Data excerpts below:

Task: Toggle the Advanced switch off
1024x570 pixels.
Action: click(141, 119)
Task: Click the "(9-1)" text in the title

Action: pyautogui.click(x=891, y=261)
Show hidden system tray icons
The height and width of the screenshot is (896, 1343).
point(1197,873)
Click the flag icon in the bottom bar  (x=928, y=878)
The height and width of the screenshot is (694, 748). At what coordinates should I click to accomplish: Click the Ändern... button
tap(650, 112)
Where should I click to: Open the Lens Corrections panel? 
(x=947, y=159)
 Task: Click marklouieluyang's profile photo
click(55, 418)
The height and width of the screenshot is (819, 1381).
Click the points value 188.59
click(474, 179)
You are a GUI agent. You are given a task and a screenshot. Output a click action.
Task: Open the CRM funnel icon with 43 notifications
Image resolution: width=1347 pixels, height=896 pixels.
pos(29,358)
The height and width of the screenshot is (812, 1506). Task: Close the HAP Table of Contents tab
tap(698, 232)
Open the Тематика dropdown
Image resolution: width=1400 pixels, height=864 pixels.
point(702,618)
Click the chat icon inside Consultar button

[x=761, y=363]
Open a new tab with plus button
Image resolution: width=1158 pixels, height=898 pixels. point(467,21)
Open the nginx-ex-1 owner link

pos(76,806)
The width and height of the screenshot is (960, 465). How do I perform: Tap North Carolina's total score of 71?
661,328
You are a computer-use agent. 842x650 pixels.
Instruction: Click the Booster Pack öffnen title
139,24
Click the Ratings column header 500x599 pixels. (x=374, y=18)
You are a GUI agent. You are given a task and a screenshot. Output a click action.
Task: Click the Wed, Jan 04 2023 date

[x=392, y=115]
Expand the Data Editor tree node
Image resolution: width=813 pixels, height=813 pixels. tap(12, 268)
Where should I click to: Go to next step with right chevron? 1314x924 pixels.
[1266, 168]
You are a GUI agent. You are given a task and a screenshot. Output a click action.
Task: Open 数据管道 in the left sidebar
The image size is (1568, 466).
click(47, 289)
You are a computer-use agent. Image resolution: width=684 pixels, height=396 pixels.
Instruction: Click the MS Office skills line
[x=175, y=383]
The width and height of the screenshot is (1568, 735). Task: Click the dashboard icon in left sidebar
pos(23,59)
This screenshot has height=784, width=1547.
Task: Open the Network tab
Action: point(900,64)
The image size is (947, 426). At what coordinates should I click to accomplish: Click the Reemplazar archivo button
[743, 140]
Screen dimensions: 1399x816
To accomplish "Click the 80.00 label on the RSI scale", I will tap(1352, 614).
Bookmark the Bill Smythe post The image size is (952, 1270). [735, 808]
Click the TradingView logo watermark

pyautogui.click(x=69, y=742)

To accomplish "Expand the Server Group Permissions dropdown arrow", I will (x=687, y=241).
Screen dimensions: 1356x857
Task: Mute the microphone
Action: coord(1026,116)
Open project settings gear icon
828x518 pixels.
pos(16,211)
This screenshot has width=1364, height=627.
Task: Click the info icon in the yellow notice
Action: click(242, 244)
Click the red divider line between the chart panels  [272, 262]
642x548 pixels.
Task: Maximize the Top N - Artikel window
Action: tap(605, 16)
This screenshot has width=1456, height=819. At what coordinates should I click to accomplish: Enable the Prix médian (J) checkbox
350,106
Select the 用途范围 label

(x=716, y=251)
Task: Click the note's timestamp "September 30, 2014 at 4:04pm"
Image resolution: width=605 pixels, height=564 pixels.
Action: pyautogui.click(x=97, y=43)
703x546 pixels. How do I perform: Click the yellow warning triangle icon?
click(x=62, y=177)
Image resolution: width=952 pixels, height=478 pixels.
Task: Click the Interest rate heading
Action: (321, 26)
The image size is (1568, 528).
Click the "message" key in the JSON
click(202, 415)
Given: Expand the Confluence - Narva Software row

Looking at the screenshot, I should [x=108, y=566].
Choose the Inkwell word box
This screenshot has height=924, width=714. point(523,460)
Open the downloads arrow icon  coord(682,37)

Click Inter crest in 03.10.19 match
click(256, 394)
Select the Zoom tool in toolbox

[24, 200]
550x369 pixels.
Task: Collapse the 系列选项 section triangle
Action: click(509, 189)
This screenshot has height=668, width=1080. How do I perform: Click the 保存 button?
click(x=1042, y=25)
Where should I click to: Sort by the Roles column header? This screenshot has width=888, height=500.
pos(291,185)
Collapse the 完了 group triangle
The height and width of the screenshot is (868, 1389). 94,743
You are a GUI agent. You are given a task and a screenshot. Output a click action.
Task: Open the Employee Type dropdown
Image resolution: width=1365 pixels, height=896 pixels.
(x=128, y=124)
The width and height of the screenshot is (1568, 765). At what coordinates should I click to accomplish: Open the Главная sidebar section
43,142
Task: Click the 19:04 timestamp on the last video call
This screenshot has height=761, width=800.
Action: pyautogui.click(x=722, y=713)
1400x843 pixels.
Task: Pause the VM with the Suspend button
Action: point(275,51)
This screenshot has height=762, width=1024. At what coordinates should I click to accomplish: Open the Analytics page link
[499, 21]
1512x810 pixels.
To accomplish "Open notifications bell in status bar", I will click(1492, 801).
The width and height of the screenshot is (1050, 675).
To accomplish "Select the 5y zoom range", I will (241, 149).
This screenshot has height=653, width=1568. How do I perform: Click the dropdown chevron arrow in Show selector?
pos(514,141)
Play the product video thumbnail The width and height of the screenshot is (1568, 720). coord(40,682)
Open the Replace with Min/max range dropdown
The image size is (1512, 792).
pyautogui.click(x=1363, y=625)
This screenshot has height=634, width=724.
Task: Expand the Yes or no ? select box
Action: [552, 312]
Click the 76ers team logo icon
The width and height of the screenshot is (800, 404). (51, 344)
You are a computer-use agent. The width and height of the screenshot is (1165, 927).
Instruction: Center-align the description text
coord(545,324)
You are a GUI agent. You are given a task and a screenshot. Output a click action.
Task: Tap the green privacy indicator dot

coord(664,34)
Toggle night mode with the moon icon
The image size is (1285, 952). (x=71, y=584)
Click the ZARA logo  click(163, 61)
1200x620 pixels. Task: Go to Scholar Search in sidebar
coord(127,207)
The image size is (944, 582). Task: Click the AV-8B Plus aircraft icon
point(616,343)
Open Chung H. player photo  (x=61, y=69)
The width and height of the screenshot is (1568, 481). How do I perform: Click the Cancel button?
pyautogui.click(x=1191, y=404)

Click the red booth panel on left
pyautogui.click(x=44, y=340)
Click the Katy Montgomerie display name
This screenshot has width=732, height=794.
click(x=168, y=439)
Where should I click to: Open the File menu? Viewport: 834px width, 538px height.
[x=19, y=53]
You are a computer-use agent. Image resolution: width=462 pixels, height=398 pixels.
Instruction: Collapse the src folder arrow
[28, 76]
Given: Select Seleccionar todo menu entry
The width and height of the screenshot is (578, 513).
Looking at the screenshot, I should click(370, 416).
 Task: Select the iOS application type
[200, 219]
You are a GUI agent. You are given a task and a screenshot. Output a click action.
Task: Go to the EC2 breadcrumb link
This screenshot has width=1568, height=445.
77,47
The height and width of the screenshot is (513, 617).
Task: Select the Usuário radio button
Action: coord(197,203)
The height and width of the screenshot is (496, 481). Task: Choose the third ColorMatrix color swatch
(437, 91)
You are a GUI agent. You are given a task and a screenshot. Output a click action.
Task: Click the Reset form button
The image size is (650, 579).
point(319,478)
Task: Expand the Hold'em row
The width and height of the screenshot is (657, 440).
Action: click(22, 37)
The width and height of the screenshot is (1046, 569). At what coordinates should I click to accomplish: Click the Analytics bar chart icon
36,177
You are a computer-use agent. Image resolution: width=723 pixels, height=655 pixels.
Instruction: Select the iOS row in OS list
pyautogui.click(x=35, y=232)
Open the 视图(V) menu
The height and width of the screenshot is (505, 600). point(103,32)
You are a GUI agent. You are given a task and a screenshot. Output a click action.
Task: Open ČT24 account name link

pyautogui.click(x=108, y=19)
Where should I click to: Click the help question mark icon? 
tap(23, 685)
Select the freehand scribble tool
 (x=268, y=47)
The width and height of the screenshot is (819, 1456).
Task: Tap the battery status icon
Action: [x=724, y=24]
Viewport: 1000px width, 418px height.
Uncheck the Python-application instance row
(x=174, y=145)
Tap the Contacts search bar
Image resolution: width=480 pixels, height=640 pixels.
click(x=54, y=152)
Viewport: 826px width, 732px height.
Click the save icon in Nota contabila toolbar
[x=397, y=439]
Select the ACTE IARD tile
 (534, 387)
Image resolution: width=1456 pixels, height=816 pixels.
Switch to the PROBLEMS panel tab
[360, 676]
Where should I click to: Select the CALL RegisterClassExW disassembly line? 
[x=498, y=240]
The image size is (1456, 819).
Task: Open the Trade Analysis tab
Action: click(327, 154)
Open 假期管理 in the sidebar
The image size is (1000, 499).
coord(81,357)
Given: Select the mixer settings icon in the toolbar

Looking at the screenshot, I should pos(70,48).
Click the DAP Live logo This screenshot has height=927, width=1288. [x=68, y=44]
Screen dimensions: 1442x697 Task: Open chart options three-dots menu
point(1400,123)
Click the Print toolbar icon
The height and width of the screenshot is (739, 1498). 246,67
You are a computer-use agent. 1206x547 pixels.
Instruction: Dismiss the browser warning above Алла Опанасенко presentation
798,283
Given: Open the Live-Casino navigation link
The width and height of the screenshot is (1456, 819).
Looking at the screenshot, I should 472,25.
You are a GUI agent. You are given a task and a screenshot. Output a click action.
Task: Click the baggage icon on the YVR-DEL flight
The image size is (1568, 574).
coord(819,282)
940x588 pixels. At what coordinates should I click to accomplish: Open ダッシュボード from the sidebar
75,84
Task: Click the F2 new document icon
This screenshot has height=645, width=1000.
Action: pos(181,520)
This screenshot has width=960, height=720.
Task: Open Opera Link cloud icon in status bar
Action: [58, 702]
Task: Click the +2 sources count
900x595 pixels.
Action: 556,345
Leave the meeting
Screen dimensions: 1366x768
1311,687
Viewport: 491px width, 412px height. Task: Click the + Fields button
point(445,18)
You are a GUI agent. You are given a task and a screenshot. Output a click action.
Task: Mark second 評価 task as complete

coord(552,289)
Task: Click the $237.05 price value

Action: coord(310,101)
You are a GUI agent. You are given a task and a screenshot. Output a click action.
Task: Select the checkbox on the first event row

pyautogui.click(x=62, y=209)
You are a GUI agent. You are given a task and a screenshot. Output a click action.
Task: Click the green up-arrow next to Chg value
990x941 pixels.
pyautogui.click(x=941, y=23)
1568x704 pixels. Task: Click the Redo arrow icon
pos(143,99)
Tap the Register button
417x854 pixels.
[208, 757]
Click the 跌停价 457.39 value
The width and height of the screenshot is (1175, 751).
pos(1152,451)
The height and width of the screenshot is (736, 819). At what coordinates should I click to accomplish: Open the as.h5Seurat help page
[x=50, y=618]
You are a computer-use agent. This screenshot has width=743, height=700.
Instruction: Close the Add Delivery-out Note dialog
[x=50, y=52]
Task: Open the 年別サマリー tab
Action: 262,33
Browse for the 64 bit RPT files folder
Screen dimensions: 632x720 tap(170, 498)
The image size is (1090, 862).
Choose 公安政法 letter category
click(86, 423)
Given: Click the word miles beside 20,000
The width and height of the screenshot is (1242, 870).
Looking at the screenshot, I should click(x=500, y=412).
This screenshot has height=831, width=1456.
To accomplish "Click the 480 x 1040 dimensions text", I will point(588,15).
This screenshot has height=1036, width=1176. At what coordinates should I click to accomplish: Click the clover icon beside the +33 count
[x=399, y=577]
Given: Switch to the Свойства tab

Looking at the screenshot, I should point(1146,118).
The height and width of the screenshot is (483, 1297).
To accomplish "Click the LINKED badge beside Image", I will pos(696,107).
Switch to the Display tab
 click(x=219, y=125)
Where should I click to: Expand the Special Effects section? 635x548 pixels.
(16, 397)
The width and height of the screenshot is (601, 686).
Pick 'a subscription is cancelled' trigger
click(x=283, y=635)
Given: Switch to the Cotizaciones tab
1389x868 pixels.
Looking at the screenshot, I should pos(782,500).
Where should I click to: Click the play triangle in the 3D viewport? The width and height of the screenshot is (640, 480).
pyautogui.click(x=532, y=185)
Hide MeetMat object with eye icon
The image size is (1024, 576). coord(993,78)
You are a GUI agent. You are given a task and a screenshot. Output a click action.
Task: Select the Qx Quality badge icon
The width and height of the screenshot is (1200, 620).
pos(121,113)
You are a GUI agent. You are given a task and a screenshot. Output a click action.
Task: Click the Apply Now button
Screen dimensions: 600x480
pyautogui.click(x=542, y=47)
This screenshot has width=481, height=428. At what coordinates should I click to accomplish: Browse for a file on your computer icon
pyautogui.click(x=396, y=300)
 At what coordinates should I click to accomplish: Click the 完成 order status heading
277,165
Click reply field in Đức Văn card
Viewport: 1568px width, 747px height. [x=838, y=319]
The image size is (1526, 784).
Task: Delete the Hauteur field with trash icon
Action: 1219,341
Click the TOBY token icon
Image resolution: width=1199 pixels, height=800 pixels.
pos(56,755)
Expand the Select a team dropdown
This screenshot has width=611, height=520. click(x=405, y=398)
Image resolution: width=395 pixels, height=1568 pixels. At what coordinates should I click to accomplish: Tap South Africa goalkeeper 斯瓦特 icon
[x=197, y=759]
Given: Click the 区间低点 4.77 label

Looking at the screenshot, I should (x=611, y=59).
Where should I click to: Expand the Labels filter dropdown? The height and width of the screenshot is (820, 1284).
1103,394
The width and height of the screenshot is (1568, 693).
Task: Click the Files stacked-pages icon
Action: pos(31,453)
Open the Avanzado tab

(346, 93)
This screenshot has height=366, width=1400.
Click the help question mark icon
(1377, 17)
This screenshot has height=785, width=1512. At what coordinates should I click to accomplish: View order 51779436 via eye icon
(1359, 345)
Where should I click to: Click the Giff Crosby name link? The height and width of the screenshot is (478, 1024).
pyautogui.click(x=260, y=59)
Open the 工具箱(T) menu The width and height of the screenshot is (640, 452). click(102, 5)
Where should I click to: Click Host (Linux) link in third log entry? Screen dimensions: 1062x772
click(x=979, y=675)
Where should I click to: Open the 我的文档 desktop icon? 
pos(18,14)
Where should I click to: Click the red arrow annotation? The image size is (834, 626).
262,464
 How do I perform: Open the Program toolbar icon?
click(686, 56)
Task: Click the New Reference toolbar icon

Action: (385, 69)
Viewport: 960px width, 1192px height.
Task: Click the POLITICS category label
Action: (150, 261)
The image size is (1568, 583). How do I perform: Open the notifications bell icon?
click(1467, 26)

End of Data excerpts.

• Instructions to follow:
Say how many lines in the data include the string "video", giving the number alone.

• Solution:
2